---- RECORD EXTRACTS

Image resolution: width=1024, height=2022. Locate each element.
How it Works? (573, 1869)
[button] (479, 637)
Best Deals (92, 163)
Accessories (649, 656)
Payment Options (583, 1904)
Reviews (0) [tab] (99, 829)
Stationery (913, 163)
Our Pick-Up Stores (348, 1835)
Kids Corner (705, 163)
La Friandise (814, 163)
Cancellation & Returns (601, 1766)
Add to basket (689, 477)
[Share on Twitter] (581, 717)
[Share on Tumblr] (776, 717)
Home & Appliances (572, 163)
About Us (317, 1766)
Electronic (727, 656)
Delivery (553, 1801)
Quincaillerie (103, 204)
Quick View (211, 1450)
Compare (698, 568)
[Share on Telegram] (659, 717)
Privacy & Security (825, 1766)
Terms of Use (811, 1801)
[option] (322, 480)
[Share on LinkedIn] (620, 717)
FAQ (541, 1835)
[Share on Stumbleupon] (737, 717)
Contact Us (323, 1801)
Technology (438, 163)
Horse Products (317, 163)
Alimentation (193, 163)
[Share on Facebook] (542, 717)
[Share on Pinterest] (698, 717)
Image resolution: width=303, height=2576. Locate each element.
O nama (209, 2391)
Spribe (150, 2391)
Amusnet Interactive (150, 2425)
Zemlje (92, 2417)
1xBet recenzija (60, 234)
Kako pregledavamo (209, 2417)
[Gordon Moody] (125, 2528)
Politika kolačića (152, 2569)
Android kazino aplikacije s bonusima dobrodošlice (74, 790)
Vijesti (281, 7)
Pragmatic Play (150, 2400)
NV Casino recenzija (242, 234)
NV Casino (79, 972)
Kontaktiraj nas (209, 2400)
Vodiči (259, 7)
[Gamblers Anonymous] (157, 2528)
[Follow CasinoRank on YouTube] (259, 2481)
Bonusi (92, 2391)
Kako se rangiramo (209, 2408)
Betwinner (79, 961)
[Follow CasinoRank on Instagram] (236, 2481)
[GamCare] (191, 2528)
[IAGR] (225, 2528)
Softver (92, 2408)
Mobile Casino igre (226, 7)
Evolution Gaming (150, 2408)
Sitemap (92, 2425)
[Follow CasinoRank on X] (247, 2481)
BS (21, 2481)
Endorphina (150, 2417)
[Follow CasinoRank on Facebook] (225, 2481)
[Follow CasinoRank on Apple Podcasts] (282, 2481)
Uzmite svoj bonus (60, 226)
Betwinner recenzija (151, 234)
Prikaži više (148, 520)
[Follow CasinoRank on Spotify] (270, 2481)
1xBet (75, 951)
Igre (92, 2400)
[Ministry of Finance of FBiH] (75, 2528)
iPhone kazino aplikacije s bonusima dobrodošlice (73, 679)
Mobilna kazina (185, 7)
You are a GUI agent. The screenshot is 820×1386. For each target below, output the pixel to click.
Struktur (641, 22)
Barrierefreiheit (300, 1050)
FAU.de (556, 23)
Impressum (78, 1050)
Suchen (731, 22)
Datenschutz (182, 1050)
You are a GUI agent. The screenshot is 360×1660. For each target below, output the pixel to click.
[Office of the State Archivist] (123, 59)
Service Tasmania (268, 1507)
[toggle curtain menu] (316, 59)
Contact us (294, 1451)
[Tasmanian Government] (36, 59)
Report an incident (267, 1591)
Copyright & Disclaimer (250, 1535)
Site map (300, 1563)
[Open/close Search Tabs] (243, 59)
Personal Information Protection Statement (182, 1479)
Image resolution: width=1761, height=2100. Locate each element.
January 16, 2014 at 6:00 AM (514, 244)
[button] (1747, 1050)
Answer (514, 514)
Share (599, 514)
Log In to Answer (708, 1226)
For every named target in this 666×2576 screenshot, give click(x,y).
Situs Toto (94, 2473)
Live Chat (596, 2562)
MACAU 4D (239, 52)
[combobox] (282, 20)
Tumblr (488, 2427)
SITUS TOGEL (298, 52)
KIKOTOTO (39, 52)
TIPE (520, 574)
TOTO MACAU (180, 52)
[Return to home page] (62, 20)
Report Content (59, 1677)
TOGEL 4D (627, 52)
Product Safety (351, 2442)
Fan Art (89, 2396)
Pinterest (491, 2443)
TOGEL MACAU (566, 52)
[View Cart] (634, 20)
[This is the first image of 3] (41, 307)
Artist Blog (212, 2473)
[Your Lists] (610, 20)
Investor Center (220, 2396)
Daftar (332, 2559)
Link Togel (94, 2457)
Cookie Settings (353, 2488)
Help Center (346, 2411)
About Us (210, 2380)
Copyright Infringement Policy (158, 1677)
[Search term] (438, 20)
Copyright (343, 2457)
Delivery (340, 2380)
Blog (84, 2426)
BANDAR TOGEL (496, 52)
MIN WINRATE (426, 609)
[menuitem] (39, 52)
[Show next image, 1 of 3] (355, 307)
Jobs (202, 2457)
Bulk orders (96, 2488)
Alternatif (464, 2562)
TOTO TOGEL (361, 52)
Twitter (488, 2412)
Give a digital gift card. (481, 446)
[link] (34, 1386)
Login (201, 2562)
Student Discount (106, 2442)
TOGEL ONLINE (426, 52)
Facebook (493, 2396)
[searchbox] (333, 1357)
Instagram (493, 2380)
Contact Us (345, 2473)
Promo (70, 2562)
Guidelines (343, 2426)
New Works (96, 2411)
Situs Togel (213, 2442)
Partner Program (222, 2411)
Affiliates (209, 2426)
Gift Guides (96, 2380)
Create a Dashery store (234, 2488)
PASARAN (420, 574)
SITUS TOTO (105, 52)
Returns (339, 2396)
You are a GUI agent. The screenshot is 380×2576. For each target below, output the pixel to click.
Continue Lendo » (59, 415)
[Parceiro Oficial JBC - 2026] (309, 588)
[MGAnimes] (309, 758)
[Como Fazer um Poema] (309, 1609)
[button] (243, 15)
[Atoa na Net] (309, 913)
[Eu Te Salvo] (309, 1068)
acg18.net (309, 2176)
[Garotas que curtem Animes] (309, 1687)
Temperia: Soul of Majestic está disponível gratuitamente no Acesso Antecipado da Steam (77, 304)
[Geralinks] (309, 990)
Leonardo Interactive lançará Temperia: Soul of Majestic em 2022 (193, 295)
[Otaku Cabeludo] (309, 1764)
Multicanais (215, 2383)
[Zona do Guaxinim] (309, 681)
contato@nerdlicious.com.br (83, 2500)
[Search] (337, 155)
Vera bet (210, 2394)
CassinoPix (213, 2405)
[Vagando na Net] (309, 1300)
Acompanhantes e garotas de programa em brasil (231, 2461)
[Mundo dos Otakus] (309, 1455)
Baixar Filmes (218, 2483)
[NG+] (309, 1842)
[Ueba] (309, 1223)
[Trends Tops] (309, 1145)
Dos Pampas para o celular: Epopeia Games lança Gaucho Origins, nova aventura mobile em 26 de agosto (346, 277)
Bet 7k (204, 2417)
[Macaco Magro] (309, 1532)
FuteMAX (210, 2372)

--------

◆ **PROBLEM TO SOLVE**: Each record must be printed again, word for word, with nothing dropped.

◆ **WRITTEN REPLY**:
Image resolution: width=1024, height=2022. Locate each element.
How it Works? (573, 1869)
[button] (479, 637)
Best Deals (92, 163)
Accessories (649, 656)
Payment Options (583, 1904)
Reviews (0) [tab] (99, 829)
Stationery (913, 163)
Our Pick-Up Stores (348, 1835)
Kids Corner (705, 163)
La Friandise (814, 163)
Cancellation & Returns (601, 1766)
Add to basket (689, 477)
[Share on Twitter] (581, 717)
[Share on Tumblr] (776, 717)
Home & Appliances (572, 163)
About Us (317, 1766)
Electronic (727, 656)
Delivery (553, 1801)
Quincaillerie (103, 204)
Quick View (211, 1450)
Compare (698, 568)
[Share on Telegram] (659, 717)
Privacy & Security (825, 1766)
Terms of Use (811, 1801)
[option] (322, 480)
[Share on LinkedIn] (620, 717)
FAQ (541, 1835)
[Share on Stumbleupon] (737, 717)
Contact Us (323, 1801)
Technology (438, 163)
Horse Products (317, 163)
Alimentation (193, 163)
[Share on Facebook] (542, 717)
[Share on Pinterest] (698, 717)
Image resolution: width=303, height=2576. Locate each element.
O nama (209, 2391)
Spribe (150, 2391)
Amusnet Interactive (150, 2425)
Zemlje (92, 2417)
1xBet recenzija (60, 234)
Kako pregledavamo (209, 2417)
[Gordon Moody] (125, 2528)
Politika kolačića (152, 2569)
Android kazino aplikacije s bonusima dobrodošlice (74, 790)
Vijesti (281, 7)
Pragmatic Play (150, 2400)
NV Casino recenzija (242, 234)
NV Casino (79, 972)
Kontaktiraj nas (209, 2400)
Vodiči (259, 7)
[Gamblers Anonymous] (157, 2528)
[Follow CasinoRank on YouTube] (259, 2481)
Bonusi (92, 2391)
Kako se rangiramo (209, 2408)
Betwinner (79, 961)
[Follow CasinoRank on Instagram] (236, 2481)
[GamCare] (191, 2528)
[IAGR] (225, 2528)
Softver (92, 2408)
Mobile Casino igre (226, 7)
Evolution Gaming (150, 2408)
Sitemap (92, 2425)
[Follow CasinoRank on X] (247, 2481)
BS (21, 2481)
Endorphina (150, 2417)
[Follow CasinoRank on Facebook] (225, 2481)
[Follow CasinoRank on Apple Podcasts] (282, 2481)
Uzmite svoj bonus (60, 226)
Betwinner recenzija (151, 234)
Prikaži više (148, 520)
[Follow CasinoRank on Spotify] (270, 2481)
1xBet (75, 951)
Igre (92, 2400)
[Ministry of Finance of FBiH] (75, 2528)
iPhone kazino aplikacije s bonusima dobrodošlice (73, 679)
Mobilna kazina (185, 7)
You are a GUI agent. The screenshot is 820×1386. For each target below, output the pixel to click.
Struktur (641, 22)
Barrierefreiheit (300, 1050)
FAU.de (556, 23)
Impressum (78, 1050)
Suchen (731, 22)
Datenschutz (182, 1050)
You are a GUI agent. The screenshot is 360×1660. For each target below, output the pixel to click.
[Office of the State Archivist] (123, 59)
Service Tasmania (268, 1507)
[toggle curtain menu] (316, 59)
Contact us (294, 1451)
[Tasmanian Government] (36, 59)
Report an incident (267, 1591)
Copyright & Disclaimer (250, 1535)
Site map (300, 1563)
[Open/close Search Tabs] (243, 59)
Personal Information Protection Statement (182, 1479)
Image resolution: width=1761, height=2100. Locate each element.
January 16, 2014 at 6:00 AM (514, 244)
[button] (1747, 1050)
Answer (514, 514)
Share (599, 514)
Log In to Answer (708, 1226)
For every named target in this 666×2576 screenshot, give click(x,y).
Situs Toto (94, 2473)
Live Chat (596, 2562)
MACAU 4D (239, 52)
[combobox] (282, 20)
Tumblr (488, 2427)
SITUS TOGEL (298, 52)
KIKOTOTO (39, 52)
TIPE (520, 574)
TOTO MACAU (180, 52)
[Return to home page] (62, 20)
Report Content (59, 1677)
TOGEL 4D (627, 52)
Product Safety (351, 2442)
Fan Art (89, 2396)
Pinterest (491, 2443)
TOGEL MACAU (566, 52)
[View Cart] (634, 20)
[This is the first image of 3] (41, 307)
Artist Blog (212, 2473)
[Your Lists] (610, 20)
Investor Center (220, 2396)
Daftar (332, 2559)
Link Togel (94, 2457)
Cookie Settings (353, 2488)
Help Center (346, 2411)
About Us (210, 2380)
Copyright Infringement Policy (158, 1677)
[Search term] (438, 20)
Copyright (343, 2457)
Delivery (340, 2380)
Blog (84, 2426)
BANDAR TOGEL (496, 52)
MIN WINRATE (426, 609)
[menuitem] (39, 52)
[Show next image, 1 of 3] (355, 307)
Jobs (202, 2457)
Bulk orders (96, 2488)
Alternatif (464, 2562)
TOTO TOGEL (361, 52)
Twitter (488, 2412)
Give a digital gift card. (481, 446)
[link] (34, 1386)
Login (201, 2562)
Student Discount (106, 2442)
TOGEL ONLINE (426, 52)
Facebook (493, 2396)
[searchbox] (333, 1357)
Instagram (493, 2380)
Contact Us (345, 2473)
Promo (70, 2562)
Guidelines (343, 2426)
New Works (96, 2411)
Situs Togel (213, 2442)
Partner Program (222, 2411)
Affiliates (209, 2426)
Gift Guides (96, 2380)
Create a Dashery store (234, 2488)
PASARAN (420, 574)
SITUS TOTO (105, 52)
Returns (339, 2396)
You are a GUI agent. The screenshot is 380×2576. For each target below, output the pixel to click.
Continue Lendo » (59, 415)
[Parceiro Oficial JBC - 2026] (309, 588)
[MGAnimes] (309, 758)
[Como Fazer um Poema] (309, 1609)
[button] (243, 15)
[Atoa na Net] (309, 913)
[Eu Te Salvo] (309, 1068)
acg18.net (309, 2176)
[Garotas que curtem Animes] (309, 1687)
Temperia: Soul of Majestic está disponível gratuitamente no Acesso Antecipado da Steam (77, 304)
[Geralinks] (309, 990)
Leonardo Interactive lançará Temperia: Soul of Majestic em 2022 (193, 295)
[Otaku Cabeludo] (309, 1764)
Multicanais (215, 2383)
[Zona do Guaxinim] (309, 681)
contato@nerdlicious.com.br (83, 2500)
[Search] (337, 155)
Vera bet (210, 2394)
CassinoPix (213, 2405)
[Vagando na Net] (309, 1300)
Acompanhantes e garotas de programa em brasil (231, 2461)
[Mundo dos Otakus] (309, 1455)
Baixar Filmes (218, 2483)
[NG+] (309, 1842)
[Ueba] (309, 1223)
[Trends Tops] (309, 1145)
Dos Pampas para o celular: Epopeia Games lança Gaucho Origins, nova aventura mobile em 26 de agosto (346, 277)
Bet 7k (204, 2417)
[Macaco Magro] (309, 1532)
FuteMAX (210, 2372)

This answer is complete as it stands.